Bley pôs mais uma vez à mostra o estado de ânimo da discussão. Não haverá paz tão cedo se o governo não admitir que usou de estratégias duvidosas para resolver uma relação muito delicada. A estratégia – tratar centenas de médicos estrangeiros como intercambistas, logo, bolsistas – soou como uma negativa das pautas de reivindicações dos profissionais da medicina. Foi como se a alegada falta de condições para o exercício do ofício, em determinadas partes do país, não passasse de conversa mole.
Do outro lado, cabe aos médicos reconhecer que o governo tinha de tomar uma atitude, e que os próprios calos da medicina dificultam qualquer sorte de negociação. Difícil. Crente nisso, o Ministério da Saúde não pediu licença e veio como um rolo compressor. Tinha a seu favor os dados nauseabundos do setor.
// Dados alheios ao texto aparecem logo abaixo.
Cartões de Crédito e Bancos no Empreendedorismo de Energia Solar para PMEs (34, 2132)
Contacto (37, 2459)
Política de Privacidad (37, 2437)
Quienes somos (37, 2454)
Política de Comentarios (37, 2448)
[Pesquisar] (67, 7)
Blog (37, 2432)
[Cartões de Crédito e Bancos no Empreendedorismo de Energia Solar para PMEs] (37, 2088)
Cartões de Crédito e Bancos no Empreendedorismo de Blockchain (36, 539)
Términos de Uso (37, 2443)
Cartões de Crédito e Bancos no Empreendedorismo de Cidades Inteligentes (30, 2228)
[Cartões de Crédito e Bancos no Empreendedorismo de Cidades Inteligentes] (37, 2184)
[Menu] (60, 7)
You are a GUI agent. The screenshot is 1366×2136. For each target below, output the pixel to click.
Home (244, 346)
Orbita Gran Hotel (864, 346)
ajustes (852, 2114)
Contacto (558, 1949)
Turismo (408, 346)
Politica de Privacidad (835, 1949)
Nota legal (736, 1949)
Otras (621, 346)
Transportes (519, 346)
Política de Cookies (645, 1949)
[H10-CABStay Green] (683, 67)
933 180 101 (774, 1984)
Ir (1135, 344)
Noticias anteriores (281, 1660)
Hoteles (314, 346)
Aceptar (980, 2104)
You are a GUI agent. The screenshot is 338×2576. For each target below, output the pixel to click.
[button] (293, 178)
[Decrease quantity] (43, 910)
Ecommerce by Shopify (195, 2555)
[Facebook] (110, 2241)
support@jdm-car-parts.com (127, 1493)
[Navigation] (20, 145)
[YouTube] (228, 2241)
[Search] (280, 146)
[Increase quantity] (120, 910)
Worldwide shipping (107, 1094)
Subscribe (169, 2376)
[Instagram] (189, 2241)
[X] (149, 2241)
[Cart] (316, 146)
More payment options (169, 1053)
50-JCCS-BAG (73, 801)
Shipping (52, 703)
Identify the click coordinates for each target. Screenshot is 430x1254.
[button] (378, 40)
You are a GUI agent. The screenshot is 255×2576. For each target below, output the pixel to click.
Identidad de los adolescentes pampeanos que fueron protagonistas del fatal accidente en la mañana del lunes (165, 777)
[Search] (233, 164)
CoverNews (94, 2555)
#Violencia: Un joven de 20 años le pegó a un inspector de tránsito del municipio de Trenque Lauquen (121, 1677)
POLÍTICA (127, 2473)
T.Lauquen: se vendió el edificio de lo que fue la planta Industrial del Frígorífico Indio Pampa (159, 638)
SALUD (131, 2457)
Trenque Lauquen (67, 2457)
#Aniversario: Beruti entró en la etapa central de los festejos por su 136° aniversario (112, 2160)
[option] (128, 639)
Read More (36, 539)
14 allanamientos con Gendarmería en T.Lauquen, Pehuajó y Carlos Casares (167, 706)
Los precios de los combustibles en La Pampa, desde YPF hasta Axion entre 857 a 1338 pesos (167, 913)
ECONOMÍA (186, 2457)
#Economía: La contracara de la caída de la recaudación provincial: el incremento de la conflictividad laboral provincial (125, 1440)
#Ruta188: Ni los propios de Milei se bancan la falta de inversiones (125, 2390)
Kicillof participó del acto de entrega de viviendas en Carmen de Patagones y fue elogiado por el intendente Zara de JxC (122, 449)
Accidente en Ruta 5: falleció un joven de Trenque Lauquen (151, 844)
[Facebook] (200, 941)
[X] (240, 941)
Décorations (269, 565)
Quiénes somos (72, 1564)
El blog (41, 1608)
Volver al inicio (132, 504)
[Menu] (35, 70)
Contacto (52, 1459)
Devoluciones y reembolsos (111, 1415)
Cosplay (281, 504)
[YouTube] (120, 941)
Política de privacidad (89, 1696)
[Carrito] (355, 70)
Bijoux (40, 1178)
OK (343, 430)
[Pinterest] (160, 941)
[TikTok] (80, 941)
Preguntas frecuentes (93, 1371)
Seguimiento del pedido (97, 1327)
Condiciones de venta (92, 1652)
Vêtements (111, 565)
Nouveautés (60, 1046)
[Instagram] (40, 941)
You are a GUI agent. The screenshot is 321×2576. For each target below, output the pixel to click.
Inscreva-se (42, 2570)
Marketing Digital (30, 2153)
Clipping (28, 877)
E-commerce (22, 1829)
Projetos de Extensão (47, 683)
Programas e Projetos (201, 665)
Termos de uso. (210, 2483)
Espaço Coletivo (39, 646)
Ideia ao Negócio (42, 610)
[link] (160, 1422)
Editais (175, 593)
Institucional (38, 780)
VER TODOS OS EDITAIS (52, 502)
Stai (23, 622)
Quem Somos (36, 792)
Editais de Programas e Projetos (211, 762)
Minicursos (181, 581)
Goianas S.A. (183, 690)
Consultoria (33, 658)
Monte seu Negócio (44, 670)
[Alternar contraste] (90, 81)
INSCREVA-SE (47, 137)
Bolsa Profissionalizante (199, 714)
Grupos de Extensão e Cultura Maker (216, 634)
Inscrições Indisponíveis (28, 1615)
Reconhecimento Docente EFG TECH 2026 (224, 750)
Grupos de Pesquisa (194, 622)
Respondeu com baldes de pipoca: num informe, fez o anúncio de que são 681 profissionais à espera de autorização e boa vontade dos CRMs; noutro, a informação de que em outubro receberemos mais 2 mil cubanos.
É um morde sem assopra. Dados bem azeitados, saídos do Ipea, mostram que a medicina tem a mais alta taxa de ocupação e os melhores salários. A escassez concorre a favor da categoria. Faltam médicos. Fóruns governamentais precisam se formar – para que a defesa dos médicos ganhe forma e a discussão vá para além desse telecatch que se formou.
Por certo, o debate revelará que a questão é muito mais orgânica do que se imagina. A falta de profissionais passa pela estrutura capenga do interior brasileiro: estradas, escolas, conexão. A lista vai longe. Quem quer viver nessas distâncias insalubres? A medicina é a carência mais notória, mas são tantas que a sigla “Mais” poderia ser aplicada a pelo menos uma dezena de categorias profissionais.
Editorial do jornal Gazeta do Povo publicado no dia 30 de setembro de 2013.